Ebbene: rimbocchiamoci le maniche. Tutti. Spingiamo i nostri figli a fare, ad intraprendere, a muoversi, a sfidare un presente immobile. Cerchiamo di imitare i nostri padri, che dopo la guerra ricostruirono un Paese da Terzo mondo e lo portarono tra i primi del pianeta.
Cominciamo ad invocare meno regole, ma a rispettarle: l’Italia non ha “bisogno di leggi”, anzi!, ma di averne poche, efficaci e rispettate. A riempire di parole tanti codici e pandette sono capaci tutte le società in decadenza; a pagare semplicemente le tasse, invece, ci si riesce solo da Lugano in su.
I nostri imprenditori, quelli più queruli, seguano l’esempio di quei loro colleghi che stanno sfidando globalizzazione e recessione inventandosi nuovi prodotti e servizi, cercando clienti in ogni angolo del mondo, creando ricchezza ed occupazione. A certa imprenditoria andrebbe chiesto come mai, da diversi anni ormai, sia passata dall’innovazione alla rendita di posizione. Mentre i finlandesi s’inventavano Nokia, i coreani Samsung e Lg, gli spagnoli Zara e Mango, gli svedesi Ikea e H&M, i francesi Carrefour, Auchan e il lusso in tutte le sue versioni (e lasciamo stare cinesi, giapponesi, tedeschi e gli americani di Google, Facebook, Microsoft, Apple…), noi italiani?
In realtà abbiamo fatto crescere i nostri settori classici – moda, alimentari, arredo – ma tutto in dimensioni tali da faticare assai a trovare vero spazio nel mondo. Mentre i colossi finanziari, manifatturieri, informatici sono lievitati ovunque, noi abbiamo quasi perso l’automobile e l’aviazione, la chimica, la farmaceutica, l’informatica, l’elettronica, molti pezzi di agroalimentare e bancario. Di multinazionale è rimasta solo l’Eni, creatura di Enrico Mattei in tempi ormai lontani. È qui che deve intervenire lo Stato: creando infrastrutture all’avanguardia, accompagnando le imprese nei mercati esteri, accogliendo con le braccia aperte quelle che vengono qui ad investire, sburocratizzando un sistema autoreferenziale che non porta vantaggio a nessuno se non al tirare a campare dello Stato stesso.

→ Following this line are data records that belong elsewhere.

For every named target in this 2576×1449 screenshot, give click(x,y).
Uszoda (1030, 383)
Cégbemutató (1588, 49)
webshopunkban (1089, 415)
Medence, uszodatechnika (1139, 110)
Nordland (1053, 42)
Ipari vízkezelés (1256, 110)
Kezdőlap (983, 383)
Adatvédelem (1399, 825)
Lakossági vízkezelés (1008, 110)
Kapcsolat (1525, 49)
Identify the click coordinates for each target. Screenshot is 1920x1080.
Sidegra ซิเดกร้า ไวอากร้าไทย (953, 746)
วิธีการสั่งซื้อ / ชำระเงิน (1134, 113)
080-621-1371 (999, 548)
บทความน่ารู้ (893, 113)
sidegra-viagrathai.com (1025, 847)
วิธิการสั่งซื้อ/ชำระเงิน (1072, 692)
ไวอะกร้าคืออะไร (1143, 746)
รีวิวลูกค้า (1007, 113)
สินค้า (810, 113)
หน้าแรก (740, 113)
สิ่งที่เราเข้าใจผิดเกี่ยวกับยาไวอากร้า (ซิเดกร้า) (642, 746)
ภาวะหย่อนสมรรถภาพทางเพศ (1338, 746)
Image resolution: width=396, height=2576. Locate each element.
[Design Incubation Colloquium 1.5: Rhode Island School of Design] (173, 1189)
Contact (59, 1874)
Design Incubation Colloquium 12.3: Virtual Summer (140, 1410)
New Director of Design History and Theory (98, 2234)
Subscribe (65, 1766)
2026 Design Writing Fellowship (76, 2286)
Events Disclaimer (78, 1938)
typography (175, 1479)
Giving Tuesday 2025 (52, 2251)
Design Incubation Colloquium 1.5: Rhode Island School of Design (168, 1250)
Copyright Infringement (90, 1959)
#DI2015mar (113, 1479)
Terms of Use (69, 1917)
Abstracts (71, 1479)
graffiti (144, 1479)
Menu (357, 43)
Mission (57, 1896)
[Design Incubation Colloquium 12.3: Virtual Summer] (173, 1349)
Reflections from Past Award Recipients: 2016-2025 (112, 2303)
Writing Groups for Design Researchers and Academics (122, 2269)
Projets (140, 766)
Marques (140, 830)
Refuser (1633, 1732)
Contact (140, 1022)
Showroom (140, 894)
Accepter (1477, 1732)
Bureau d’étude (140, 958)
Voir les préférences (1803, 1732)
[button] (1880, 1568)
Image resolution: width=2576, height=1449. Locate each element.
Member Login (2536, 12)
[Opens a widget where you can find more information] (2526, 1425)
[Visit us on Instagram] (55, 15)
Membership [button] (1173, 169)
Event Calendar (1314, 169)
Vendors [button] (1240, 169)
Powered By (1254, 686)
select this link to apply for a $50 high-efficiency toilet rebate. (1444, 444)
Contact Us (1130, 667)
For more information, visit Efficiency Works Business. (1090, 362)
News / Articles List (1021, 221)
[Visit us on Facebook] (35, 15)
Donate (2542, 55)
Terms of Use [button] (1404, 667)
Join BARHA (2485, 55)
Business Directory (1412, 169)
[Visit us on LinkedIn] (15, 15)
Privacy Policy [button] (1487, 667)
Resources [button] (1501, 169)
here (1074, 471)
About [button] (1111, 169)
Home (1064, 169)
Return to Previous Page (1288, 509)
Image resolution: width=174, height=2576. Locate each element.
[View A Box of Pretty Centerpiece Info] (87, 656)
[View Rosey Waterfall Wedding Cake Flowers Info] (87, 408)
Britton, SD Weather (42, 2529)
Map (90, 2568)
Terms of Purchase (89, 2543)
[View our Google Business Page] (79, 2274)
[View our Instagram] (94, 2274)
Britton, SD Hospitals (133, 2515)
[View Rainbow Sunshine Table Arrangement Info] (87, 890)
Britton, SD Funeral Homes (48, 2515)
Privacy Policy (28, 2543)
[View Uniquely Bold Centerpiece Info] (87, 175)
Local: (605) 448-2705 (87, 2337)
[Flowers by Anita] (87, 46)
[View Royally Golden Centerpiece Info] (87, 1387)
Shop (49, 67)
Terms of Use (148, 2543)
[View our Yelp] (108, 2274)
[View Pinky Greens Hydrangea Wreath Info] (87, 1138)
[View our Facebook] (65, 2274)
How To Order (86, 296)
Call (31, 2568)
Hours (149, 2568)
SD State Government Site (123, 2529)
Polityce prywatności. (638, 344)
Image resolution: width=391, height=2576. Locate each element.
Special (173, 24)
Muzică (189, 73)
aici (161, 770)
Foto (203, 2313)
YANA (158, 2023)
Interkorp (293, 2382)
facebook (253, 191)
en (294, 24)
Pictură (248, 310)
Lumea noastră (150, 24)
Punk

Acquistate o vendete uno scooterino, e vi renderete conto che governi tecnici e liberalizzazioni e “lenzuolate” e tante riforme sono veramente passati invano.
E la smetta, lo Stato, di impedire che la società civile faccia meglio quel che lui non sa, non vuole, non ha la possibilità di fare. Ci guadagneremo tutti, lui in primis.